» **Raw data**

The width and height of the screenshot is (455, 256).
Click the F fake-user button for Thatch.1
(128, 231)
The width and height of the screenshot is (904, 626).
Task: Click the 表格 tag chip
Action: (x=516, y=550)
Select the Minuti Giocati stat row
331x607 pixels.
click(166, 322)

» **Problem statement**
Extract the listing in its entirety and repeat it exactly.

» **Answer section**
The width and height of the screenshot is (455, 256).
Click the F fake-user button for Thatch.1
(128, 231)
The width and height of the screenshot is (904, 626).
Task: Click the 表格 tag chip
Action: (x=516, y=550)
Select the Minuti Giocati stat row
331x607 pixels.
click(166, 322)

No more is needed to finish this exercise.